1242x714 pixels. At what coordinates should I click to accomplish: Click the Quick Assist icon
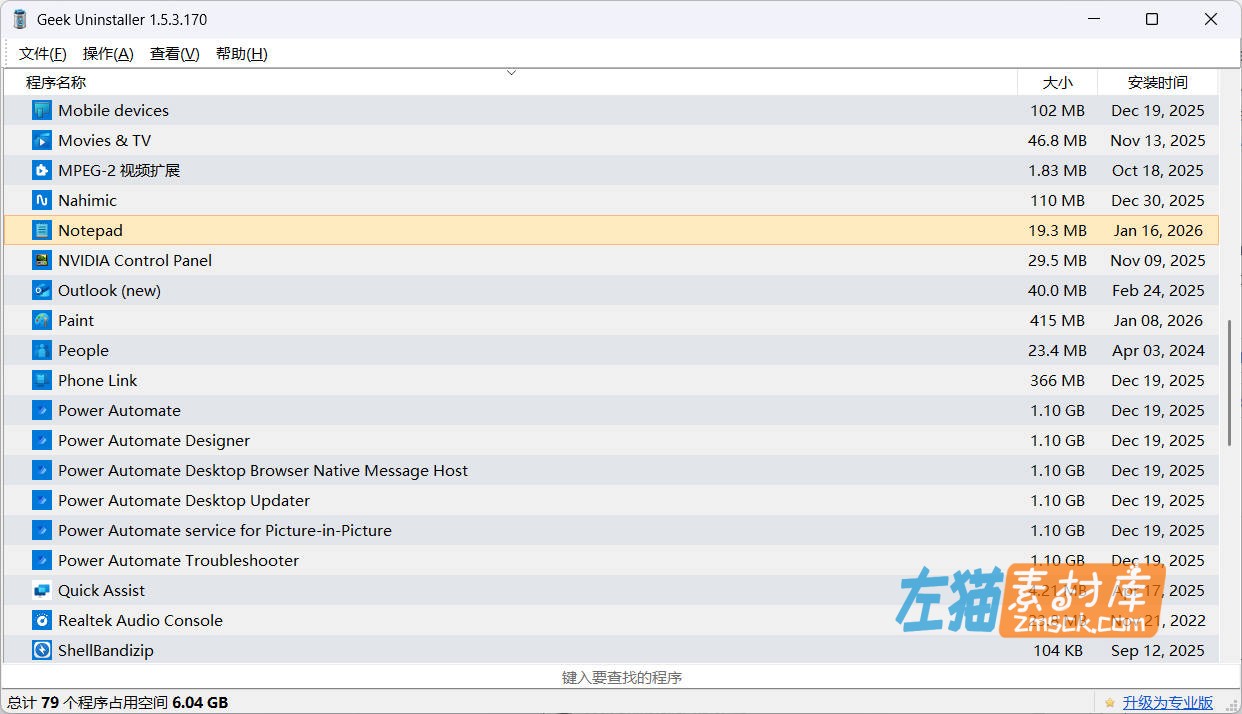coord(41,590)
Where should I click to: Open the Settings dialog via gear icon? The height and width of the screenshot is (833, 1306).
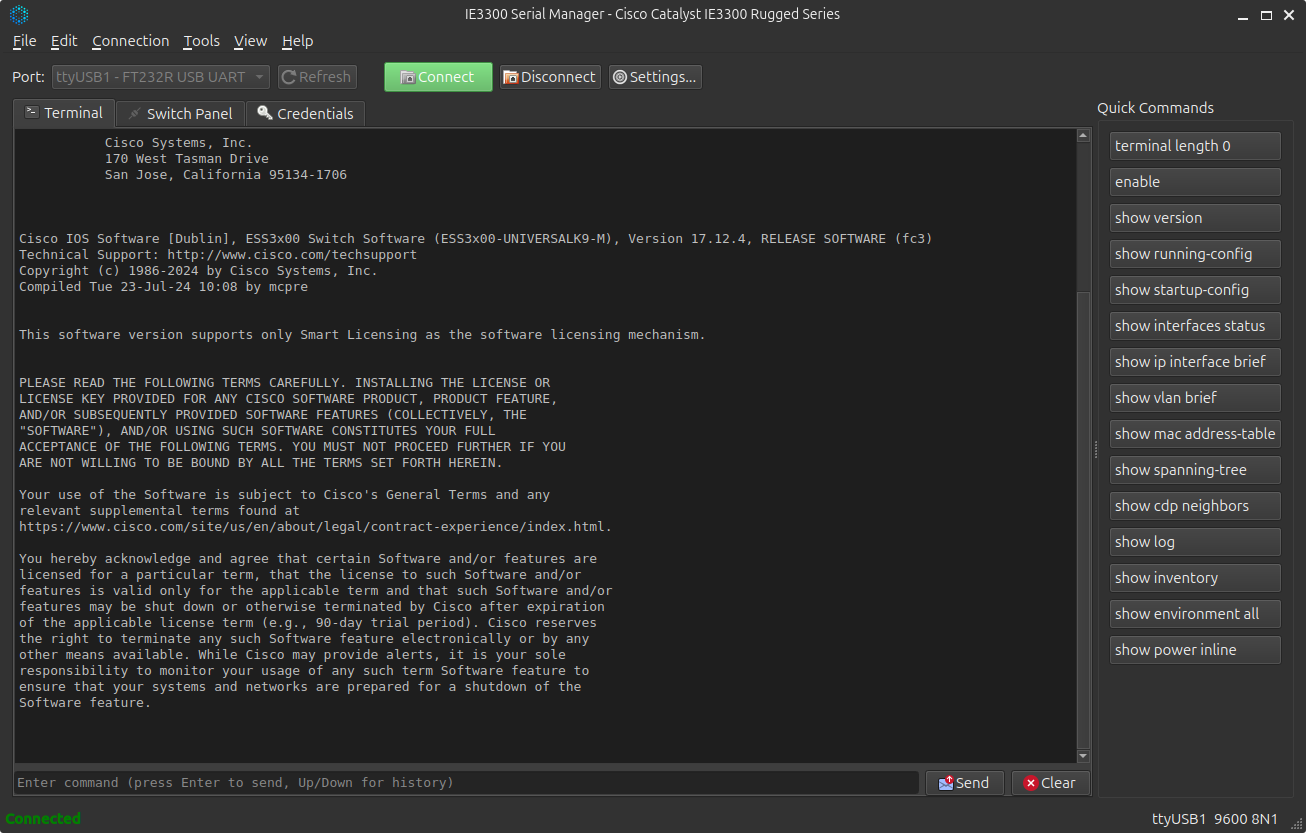(654, 77)

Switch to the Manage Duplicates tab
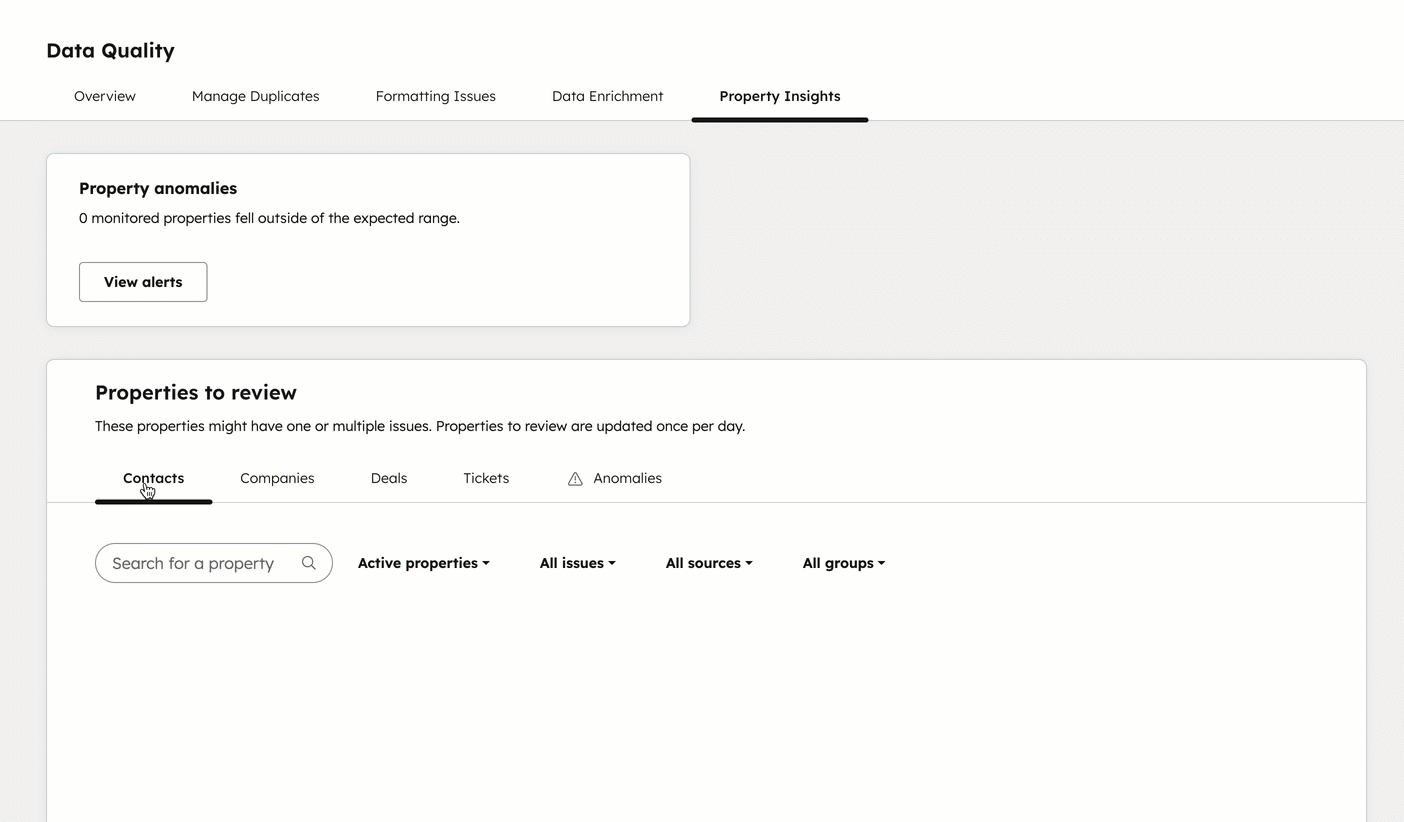tap(255, 96)
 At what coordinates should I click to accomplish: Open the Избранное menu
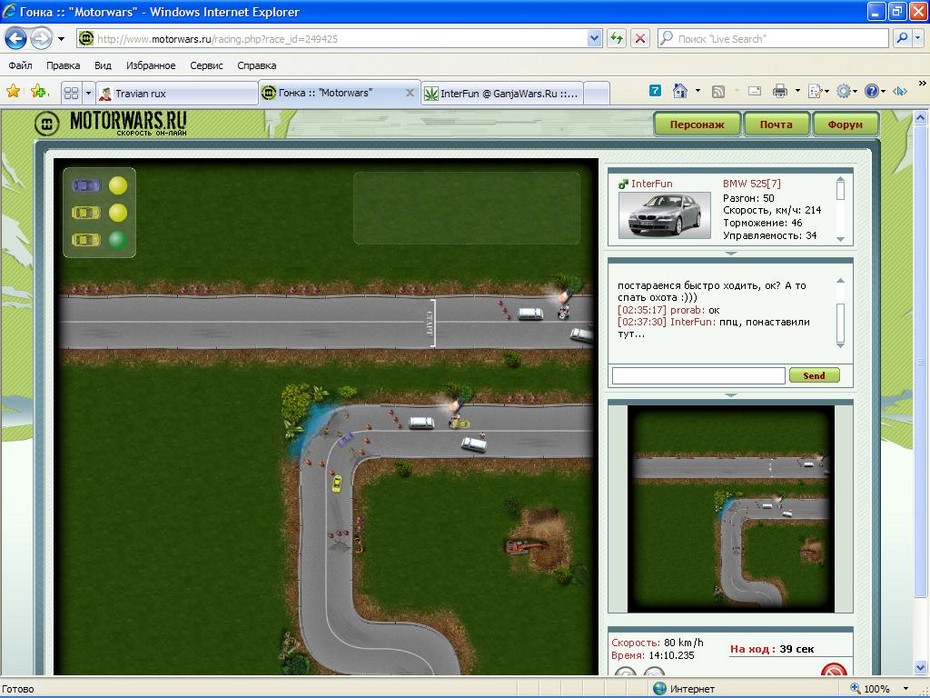tap(150, 65)
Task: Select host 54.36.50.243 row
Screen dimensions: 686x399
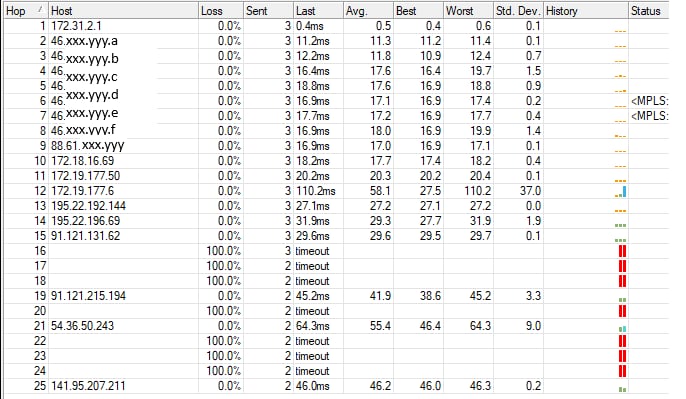Action: [336, 326]
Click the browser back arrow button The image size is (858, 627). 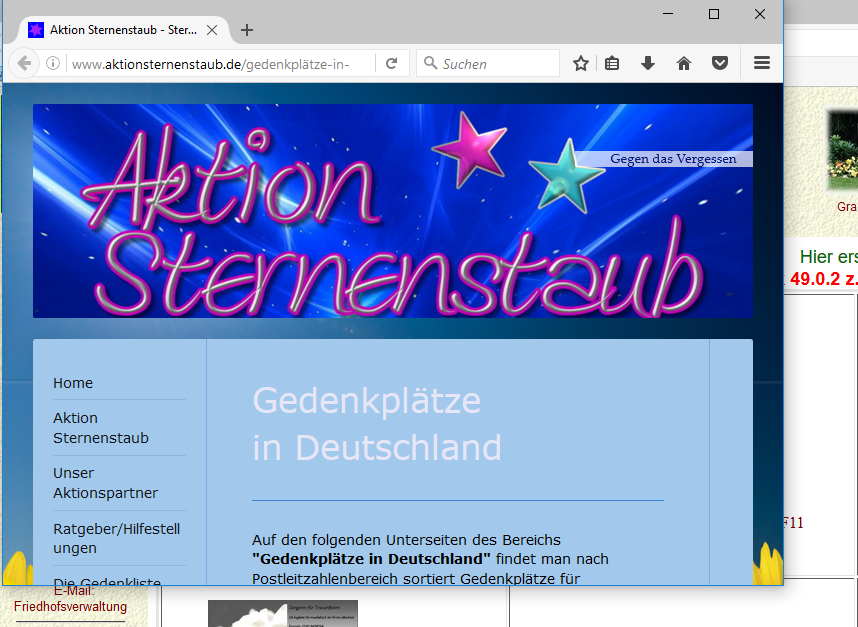[24, 63]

---------------

## WORK TO DO
Rescale everything in the material from its start through the line that contains "tap(255, 96)", inclusive, and repeat those lines in full, including the requests. Multiply each answer coordinate by 0.8 and round to whole numbers with halves going up, but leave the other numbers in the requests unchanged and the pictures out.

## ANSWER
1242x714 pixels. At what coordinates should I click to accomplish: Click the Quick Assist icon
coord(33,472)
Where should I click to: Open the Settings dialog via gear icon? The height and width of the screenshot is (833, 1306).
(523, 62)

Switch to the Manage Duplicates tab
tap(204, 77)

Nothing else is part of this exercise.